Thursday Comics Hangover: Missing persons

Printed in a deep muddy brown ink on cream-colored paper, Seattle cartoonist Kelly Froh's latest comic, The Downed Deer, looked different than every other book at Short Run this year. The cover, featuring Froh peering into a mass of branches and vines, evokes something darker than most of Froh's work — more complicated, more serious. This cover is not lying to you.

The Downed Deer begins with Froh and her real-life partner, cartoonist Max Clotfelter, driving through rural Florida. They see something strange — a disheveled man running into the woods — and they keep driving. Then, Clotfelter has to go into the woods to pee. He doesn't come back out.

As Froh camps by the side of the road in a vigil for the missing Clotfelter, she becomes a bit of a media sensation. The police investigate his departure, and find no leads. Froh appears on TV news and local women bring her food. She sits there staring into the dense vegetation of roadside Florida, trying to will Clotfelter back into the world. Then, more menacing things start to happen.

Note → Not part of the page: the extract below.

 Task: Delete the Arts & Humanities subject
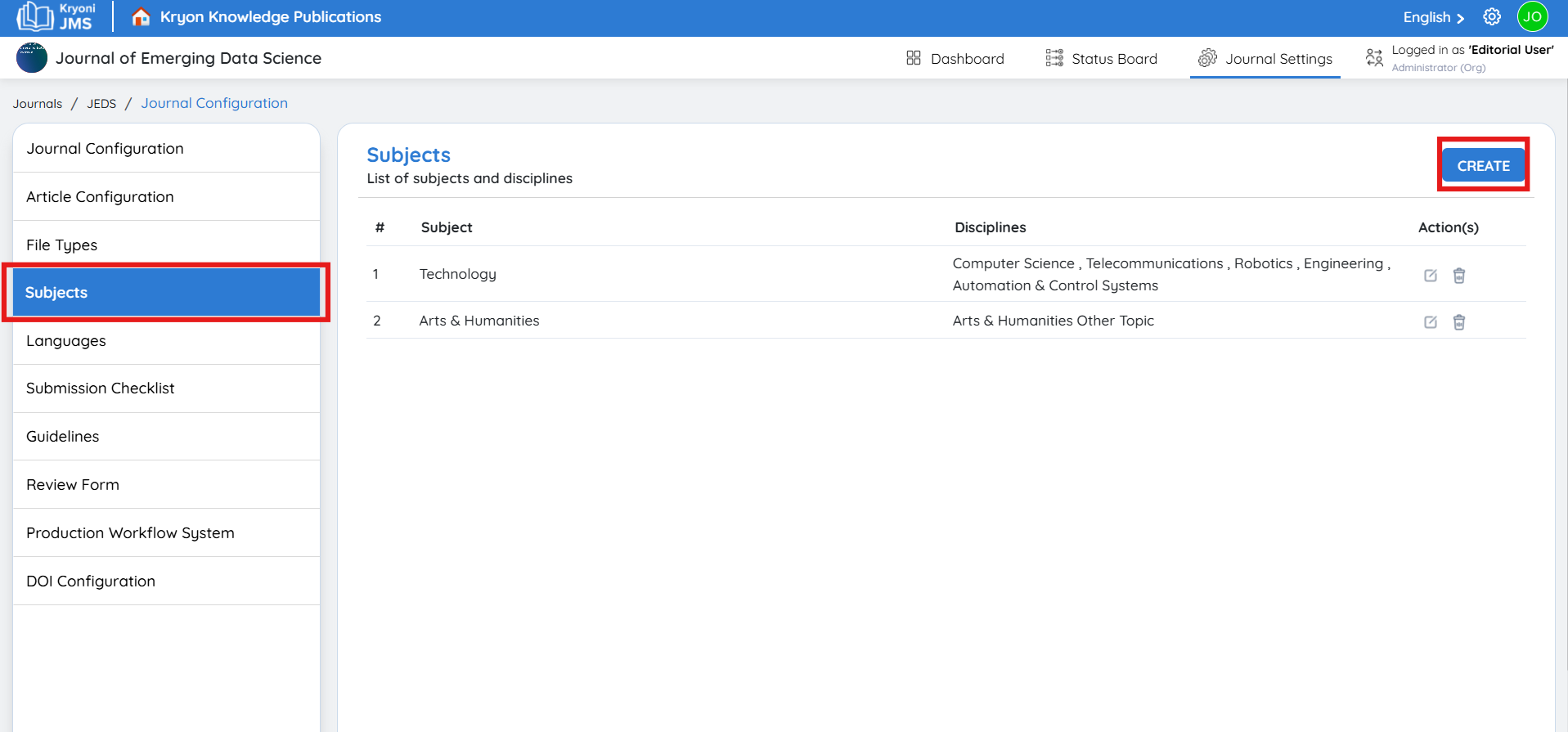tap(1458, 322)
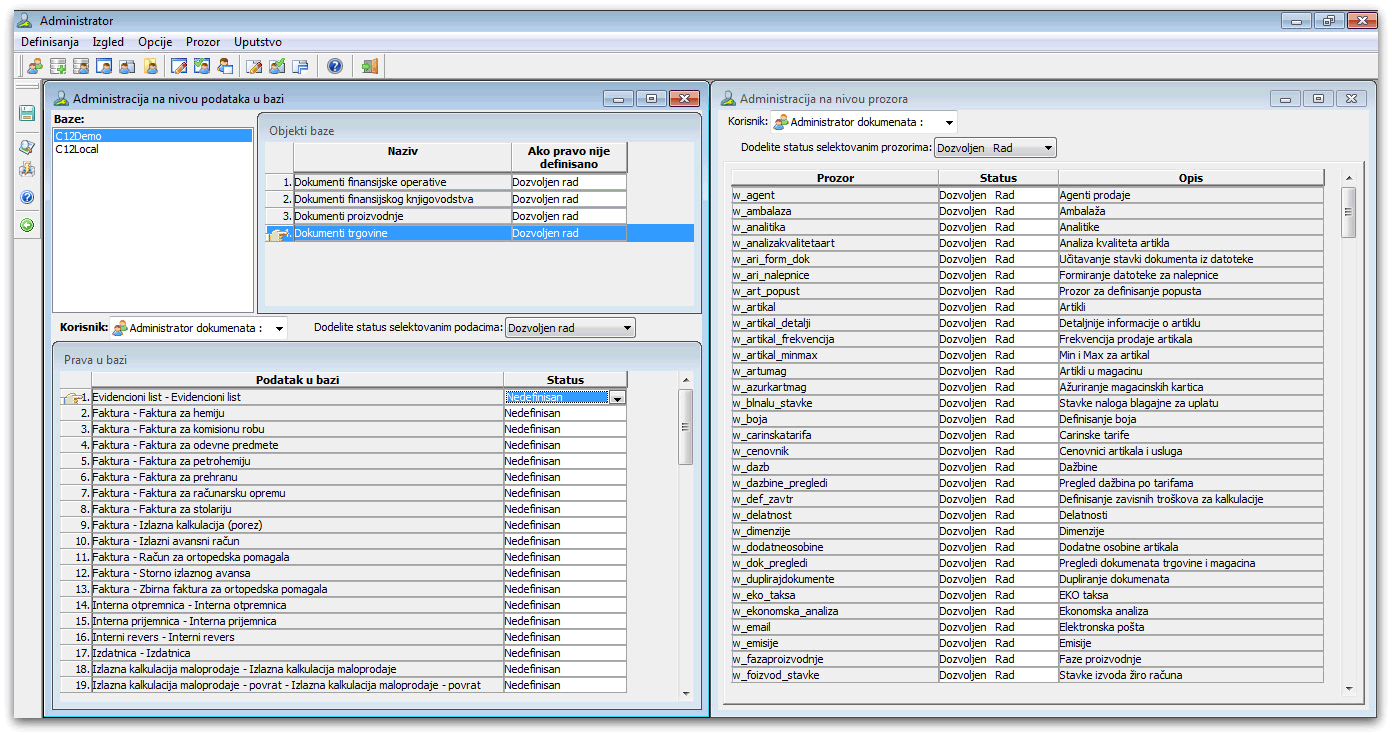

When I picked up The Downed Deer at Short Run, Froh told me not to flip through the book; she said seeing some of the later pages would ruin the book's surprise. Now that I've read The Downed Deer all the way through, I see what she means. But even knowing that the ending is surprising doesn't sap the book of its impact.

The indicia on the inside front cover of The Downed Deer makes it clear that the book "is a work of fiction." But Froh has been drawing herself in autobiographical comics for so long now that her "character" feels familiar to us, and so the horror of the book strikes a little deeper than it would with all-new characters created just for the story. Despite the clear and up-front insistence that the book is fiction, Froh's regular readers, who have grown accustomed to the cartoon Froh standing in as a one-to-one avatar for the cartoonist herself, can't help but wonder how much of the story is true.

Adding to the impact, too, is the book's blending of styles. As usual, Froh's self-portrait is just made up of a few lines — one big rounded mass of hair, no differentiation between her eyes and her glasses, a plain t-shirt and jeans. But Froh (the character) camps out on the fringes of the dense forest, which Froh (the artist) illustrates in deep detail: the leaves on bushes could also be a reptile's scaly skin, the branches of trees could be people waving off in the distance. Are those snakes or switchgrass? It's unclear, and thrillingly so.

It's been a while since I've read a horror comic that worked as elegantly as The Downed Deer. It's unsettling from beginning to end, and the book builds to a crescendo worthy of a classic Twilight Zone episode. It's dark and menacing and wondrously effective comic storytelling.